Text and item location entries:
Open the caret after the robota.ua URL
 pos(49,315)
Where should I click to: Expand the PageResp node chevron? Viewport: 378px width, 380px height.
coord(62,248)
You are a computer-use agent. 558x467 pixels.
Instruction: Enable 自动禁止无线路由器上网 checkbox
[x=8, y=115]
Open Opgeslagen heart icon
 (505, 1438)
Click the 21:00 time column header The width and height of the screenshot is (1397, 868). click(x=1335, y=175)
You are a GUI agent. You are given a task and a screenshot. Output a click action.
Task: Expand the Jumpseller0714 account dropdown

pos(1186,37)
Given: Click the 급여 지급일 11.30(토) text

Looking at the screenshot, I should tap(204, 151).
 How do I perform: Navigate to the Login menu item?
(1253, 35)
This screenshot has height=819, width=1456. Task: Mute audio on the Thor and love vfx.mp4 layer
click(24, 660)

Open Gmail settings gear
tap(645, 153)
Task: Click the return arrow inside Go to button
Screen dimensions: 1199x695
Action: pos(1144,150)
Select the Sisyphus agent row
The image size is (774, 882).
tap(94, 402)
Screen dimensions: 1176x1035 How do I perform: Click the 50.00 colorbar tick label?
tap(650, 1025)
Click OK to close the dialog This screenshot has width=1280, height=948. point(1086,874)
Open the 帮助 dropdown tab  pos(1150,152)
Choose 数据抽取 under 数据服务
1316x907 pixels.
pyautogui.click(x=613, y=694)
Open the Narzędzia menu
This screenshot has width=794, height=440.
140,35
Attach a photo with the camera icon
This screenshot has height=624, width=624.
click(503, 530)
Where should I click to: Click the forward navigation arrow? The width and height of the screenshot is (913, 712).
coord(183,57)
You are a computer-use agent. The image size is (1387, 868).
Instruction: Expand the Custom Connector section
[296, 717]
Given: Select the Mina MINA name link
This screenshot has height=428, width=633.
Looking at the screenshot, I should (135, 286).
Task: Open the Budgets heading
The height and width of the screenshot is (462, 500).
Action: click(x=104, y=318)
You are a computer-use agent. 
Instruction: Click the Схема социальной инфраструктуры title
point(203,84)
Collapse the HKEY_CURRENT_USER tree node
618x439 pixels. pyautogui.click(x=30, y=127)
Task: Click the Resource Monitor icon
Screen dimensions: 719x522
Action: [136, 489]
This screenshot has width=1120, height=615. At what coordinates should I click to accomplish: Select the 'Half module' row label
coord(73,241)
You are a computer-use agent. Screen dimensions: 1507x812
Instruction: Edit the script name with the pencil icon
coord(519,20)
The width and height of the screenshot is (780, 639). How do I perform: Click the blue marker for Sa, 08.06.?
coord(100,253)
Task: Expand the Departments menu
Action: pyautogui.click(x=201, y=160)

= What you will do =
Transcribe the entire listing above line for line, without changing a word.

= Response =
Open the caret after the robota.ua URL
 pos(49,315)
Where should I click to: Expand the PageResp node chevron? Viewport: 378px width, 380px height.
coord(62,248)
You are a computer-use agent. 558x467 pixels.
Instruction: Enable 自动禁止无线路由器上网 checkbox
[x=8, y=115]
Open Opgeslagen heart icon
 (505, 1438)
Click the 21:00 time column header The width and height of the screenshot is (1397, 868). click(x=1335, y=175)
You are a GUI agent. You are given a task and a screenshot. Output a click action.
Task: Expand the Jumpseller0714 account dropdown

pos(1186,37)
Given: Click the 급여 지급일 11.30(토) text

Looking at the screenshot, I should tap(204, 151).
 How do I perform: Navigate to the Login menu item?
(1253, 35)
This screenshot has height=819, width=1456. Task: Mute audio on the Thor and love vfx.mp4 layer
click(24, 660)

Open Gmail settings gear
tap(645, 153)
Task: Click the return arrow inside Go to button
Screen dimensions: 1199x695
Action: pos(1144,150)
Select the Sisyphus agent row
The image size is (774, 882).
tap(94, 402)
Screen dimensions: 1176x1035 How do I perform: Click the 50.00 colorbar tick label?
tap(650, 1025)
Click OK to close the dialog This screenshot has width=1280, height=948. point(1086,874)
Open the 帮助 dropdown tab  pos(1150,152)
Choose 数据抽取 under 数据服务
1316x907 pixels.
pyautogui.click(x=613, y=694)
Open the Narzędzia menu
This screenshot has width=794, height=440.
140,35
Attach a photo with the camera icon
This screenshot has height=624, width=624.
click(503, 530)
Where should I click to: Click the forward navigation arrow? The width and height of the screenshot is (913, 712).
coord(183,57)
You are a computer-use agent. The image size is (1387, 868).
Instruction: Expand the Custom Connector section
[296, 717]
Given: Select the Mina MINA name link
This screenshot has height=428, width=633.
Looking at the screenshot, I should (135, 286).
Task: Open the Budgets heading
The height and width of the screenshot is (462, 500).
Action: click(x=104, y=318)
You are a computer-use agent. 
Instruction: Click the Схема социальной инфраструктуры title
point(203,84)
Collapse the HKEY_CURRENT_USER tree node
618x439 pixels. pyautogui.click(x=30, y=127)
Task: Click the Resource Monitor icon
Screen dimensions: 719x522
Action: [136, 489]
This screenshot has width=1120, height=615. At what coordinates should I click to accomplish: Select the 'Half module' row label
coord(73,241)
You are a computer-use agent. Screen dimensions: 1507x812
Instruction: Edit the script name with the pencil icon
coord(519,20)
The width and height of the screenshot is (780, 639). How do I perform: Click the blue marker for Sa, 08.06.?
coord(100,253)
Task: Expand the Departments menu
Action: pyautogui.click(x=201, y=160)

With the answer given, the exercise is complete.